CVE-2024-6691: 
WordPress vulnerability analysis and mitigation

The Easy Digital Downloads WordPress plugin (eCommerce Store + Payments Made Easy) contains a Stored Cross-Site Scripting vulnerability (CVE-2024-6691) in versions up to and including 3.3.2. The vulnerability exists due to insufficient input sanitization and output escaping of the currency value. This security issue affects multi-site installations and installations where unfiltered_html has been disabled (Wordfence Advisory).

The vulnerability is classified as a Stored Cross-Site Scripting (CWE-79) issue with a CVSS v3.1 base score of 4.0 (Medium) according to NVD, and 4.4 (Medium) according to Wordfence.

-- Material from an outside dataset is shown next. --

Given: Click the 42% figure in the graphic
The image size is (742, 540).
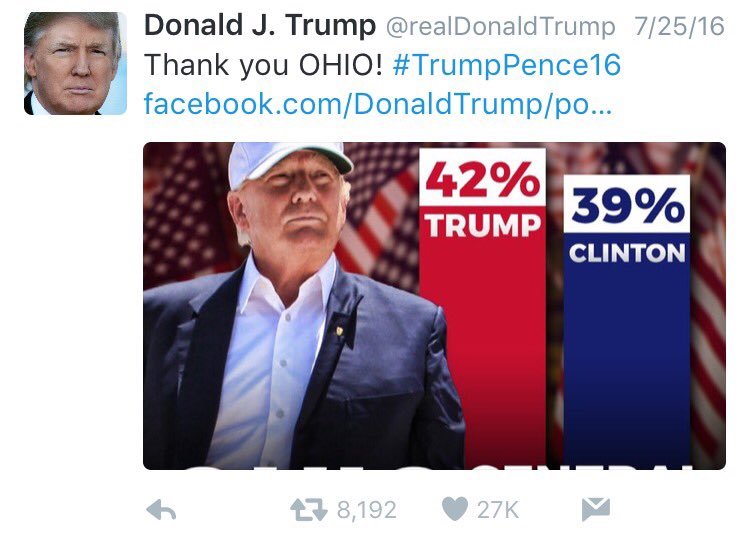Looking at the screenshot, I should pos(482,178).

The CVSS vector string is CVSS:3.1/AV:N/AC:H/PR:H/UI:R/S:C/C:L/I:L/A:N, indicating that the vulnerability requires network access, high attack complexity, high privileges, and user interaction (NVD).

When exploited, this vulnerability allows authenticated attackers with administrator-level access to inject arbitrary web scripts into pages. These malicious scripts will execute whenever a user accesses the affected pages (NVD).

The vulnerability has been patched in version 3.3.3 of the Easy Digital Downloads plugin. Users are advised to update to this version or later to mitigate the risk (WordPress Patch).